Düşünebiliyor musun; sadece 2015 yılında 303 kadın öldürüldü.
Yani; kadının eve, erkeğe bağımlılığını artıran politikalar kadını ikincileştiren söylemler kadına yönelik ayrımcılığı artırmakta ve kadınların eşit yurttaşlar olarak toplumda var olmasını engelliyor.
TBMM’ye getirilen cinsel istismar düzenlemesi başta kadınlar olmak üzere duyarlı insanlar ayağa kalktılar, direndiler, sokaklar haykırdılar.
Türkiye’de çocuk istismarıyla ilgili dava sayısı, son 10 yılda yaklaşık 3 kat arttı.
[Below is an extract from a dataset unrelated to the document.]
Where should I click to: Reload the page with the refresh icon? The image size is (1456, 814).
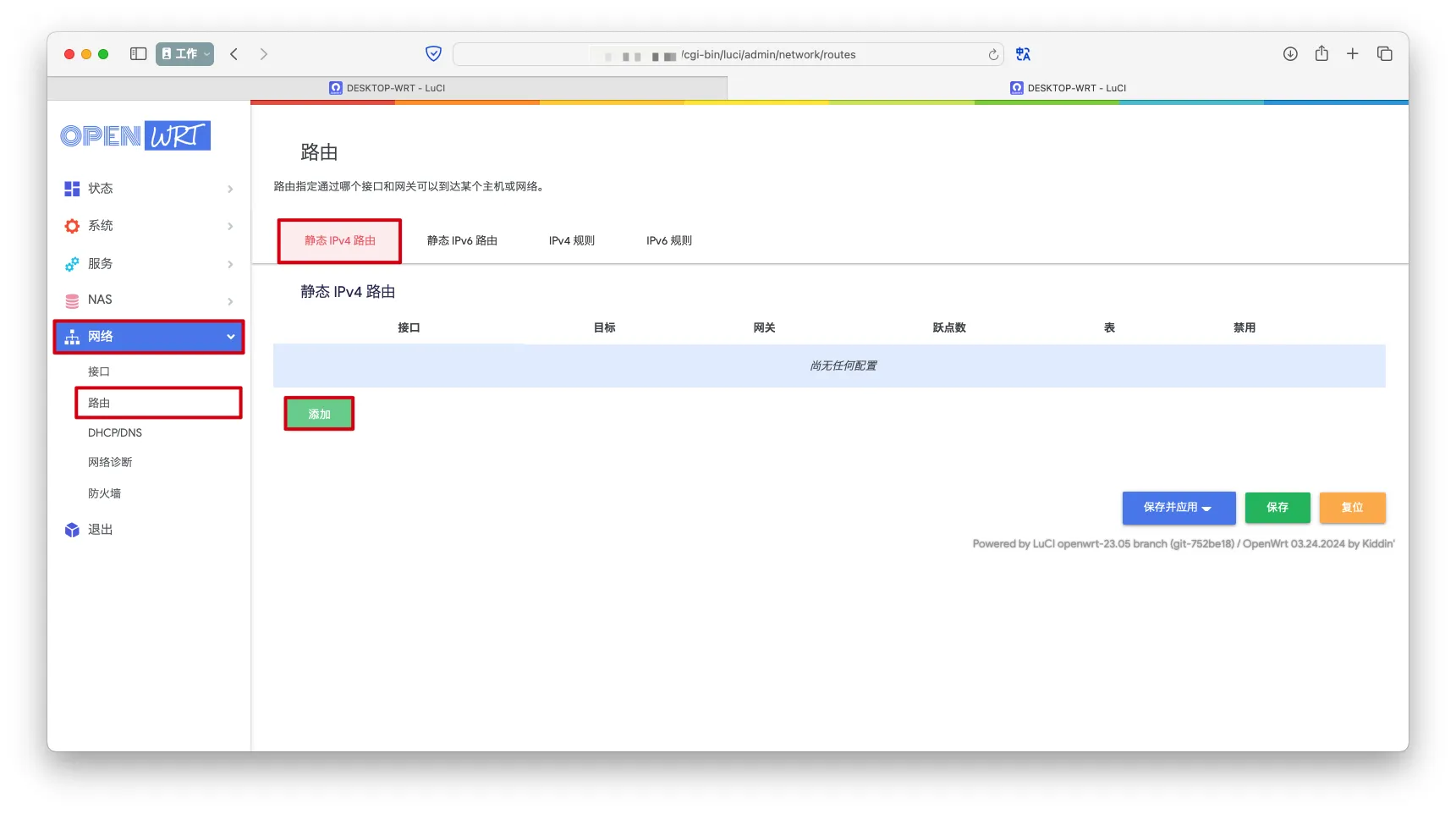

Türkiye İstatistik Kurumu (TÜİK) verilerine göre, son 10 yılda 482 bin 908 kız çocuğu evlendirildi. 2015 yılında evlendirilenlerin 31 bin 337’si kız, bin 483’ü erkek çocuğuydu. Bu sayı, 2015’teki toplam evlilik oranında kızlarda yüzde 5.2’ye, erkeklerde yüzde 0.2’ye denk geliyor. En çarpıcı rakamlar ise ‘çocuk annelerde. Yine TÜİK rakamlarına göre 2015’te 15-17 yaş arası tam 17 bin 789 kız çocuk doğum yaptı. Kız çocuklarında 15 yaş altı doğum yapanların sayısı ise aynı yıl 244 oldu.
Tüketici Başvuru Merkezi (TBM) Hukuk Komisyonu Başkanı Avukat İzzet Doğan, çocuklara yönelik cinsel suçlar davalarında son 10 yılda yüzde 700 artış olduğuna dikkat çekerek, 2014’te 1377’si erkek, 9 bin 718’i kız çocuğu olmak üzere en az 11 bin 95 çocuk istismarı yaşandığını açıkladı.
İki farklı bir oran ama ortak noktaları oranda artış olması…
Çocukların ihlal edilen diğer bazı hakları da var; Eğitim hakkı, çalışmama hakkı, vatandaşlık hakkı,…
Kadınların direnişi, hak araması her zaman farklı olmuştur; yani erkek egemen sisteme, onun işbirlikçisi hükümetlere karşı mücadele ederek 25 Kasım, 8 Mart’ları kazandılar.
Velhasıl kardeşim; kadınların çocukların gözbebeklerine bakın.
Kadınların ve çocukların gözleri gülümsüyor mu?
Özdemir Asaf’ın dizeleri selamlıyorum haksızlık birakatlarında gülümseyenleri…
“Ne cenneti merak ediyorum ne de cehennemi;
Çünkü ben annemi gülerken de gördüm, ağlarken de.”